POINT – And remember, the more you conserve, the more the city will have to charge you for a gallon of water. That $113 million is a fixed cost and someone will have to pay the bill. If our water usage drops to half the projected consumption, the city will have no choice but to double our rates.
COUNTERPOINT – If Bob had attended even one Water Advisory Committee meeting he would know that the whole reason behind the Distribution – Supply – Use rate structure is to eliminate the kind of rate volatility Bob describes. Both the Distribution charge and the Supply charge have been structured so that they are fixed revenue that covers 100% of the fixed costs of the water agency. No more unplanned rate increases will happen.
POINT – That $113 million bill won’t go away because people suddenly started conserving water, just as that $500-a-month car payment won’t go away just because you stopped driving the kids to school.
COUNTERPOINT – Fixed revenue for the agency means predictable fixed fees for the customers. For consumers the nightmare of the swings from low water bills in winter to high water bills in summer due to irrigation will be a thing of the past.

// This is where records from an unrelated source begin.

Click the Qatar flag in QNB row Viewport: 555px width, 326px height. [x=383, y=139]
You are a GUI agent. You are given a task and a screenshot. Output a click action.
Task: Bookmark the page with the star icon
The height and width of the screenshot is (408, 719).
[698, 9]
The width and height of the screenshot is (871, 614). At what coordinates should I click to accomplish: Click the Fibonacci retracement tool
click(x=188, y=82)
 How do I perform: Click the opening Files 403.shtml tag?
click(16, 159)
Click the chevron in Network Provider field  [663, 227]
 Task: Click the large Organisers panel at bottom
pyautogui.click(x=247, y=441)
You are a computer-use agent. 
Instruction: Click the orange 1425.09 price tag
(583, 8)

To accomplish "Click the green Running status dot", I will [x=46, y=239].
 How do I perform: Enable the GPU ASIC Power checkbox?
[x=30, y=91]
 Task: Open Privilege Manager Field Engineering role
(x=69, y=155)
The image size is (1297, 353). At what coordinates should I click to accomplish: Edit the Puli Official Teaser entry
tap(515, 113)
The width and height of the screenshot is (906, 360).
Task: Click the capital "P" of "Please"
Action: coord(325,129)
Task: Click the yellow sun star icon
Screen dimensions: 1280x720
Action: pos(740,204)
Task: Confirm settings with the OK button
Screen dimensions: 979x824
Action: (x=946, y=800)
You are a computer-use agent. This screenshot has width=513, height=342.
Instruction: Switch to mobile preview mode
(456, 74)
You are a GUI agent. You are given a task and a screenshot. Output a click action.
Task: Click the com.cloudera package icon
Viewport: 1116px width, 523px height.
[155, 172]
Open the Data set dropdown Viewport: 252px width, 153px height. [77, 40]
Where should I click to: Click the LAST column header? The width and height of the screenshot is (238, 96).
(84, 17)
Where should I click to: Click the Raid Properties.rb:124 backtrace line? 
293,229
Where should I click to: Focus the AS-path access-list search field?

POINT – Speaking of kids, the rate structure the WAC has recommended that the City Council adopt refuses to take into account the number of residents in a household before moving that household into a punitive and substantially more expensive “tier.”
COUNTERPOINT – Actually Bob is 100% wrong in the two POINT s he makes here. First, the WAC recommended rate structure converts over 70% of the current rate structure’s tiered structure to a uniform “everyone pays the exact same $ per gallon” rate. No matter whether you are kid #1 or kid #4 or kid #100 you will be charged the exact same $ per gallon for water in the Supply charge which will make up more than 70% of the bill. Second, the “substantially more expensive” second tier will cost you two hundredths of one cent more per gallon than in tier one. Note: that $0.0002 per gallon translates to 15 cents per ccf .
POINT – What this does is set up a form of class warfare, where your water-wasting neighbor is paying less per gallon for his water than your water-conserving family of four is paying for its water.
COUNTERPOINT – I don’t think even Dick Chaney would be able to fund much warfare on two hundredths of one cent per gallon.
POINT – The long and short of it is that a large family’s higher rates are subsidizing a smaller family’s lower rates
COUNTERPOINT – There you go again. That hyperbole will get you every time.
POINT – Those who have large families or have invited Grandma and Grandpa to live with them in their later years expect that if they use more water than their neighbors, they’ll have a proportionately higher bill. That’s only fair. If your family of six uses six times as much water as your single neighbor, your bill should be six times higher.
COUNTERPOINT – You are making a very powerful argument for the Supply charge in the rate structure, where what you describe is exactly what will happen . . . everyone paying the exact same dollar amount per gallon. See Bob, it isn’t rocket science.
POINT – The problem with tiers in the WAC plan is that at a very low level of water usage you suddenly find yourself in the more expensive Tier II, where you are paying substantially more per gallon than you were in Tier I.
And for many households it will be impossible to avoid the higher per-gallon charges no matter how much they conserve.
COUNTERPOINT – That sounds like an Alfred Hitchcock script, but lets dig down a bit to see just how nefarious the substantially more expensive realities are. If you multiply the difference between the tier 1 and tier 2 rates ($0.0002 per gallon) times the national standard of 55 gallons of indoor water use per person per day, the economic impact is one penny per person per day. Heck Bob, how much will 30 cents a month buy you? I bet you give your kids a higher allowance than that.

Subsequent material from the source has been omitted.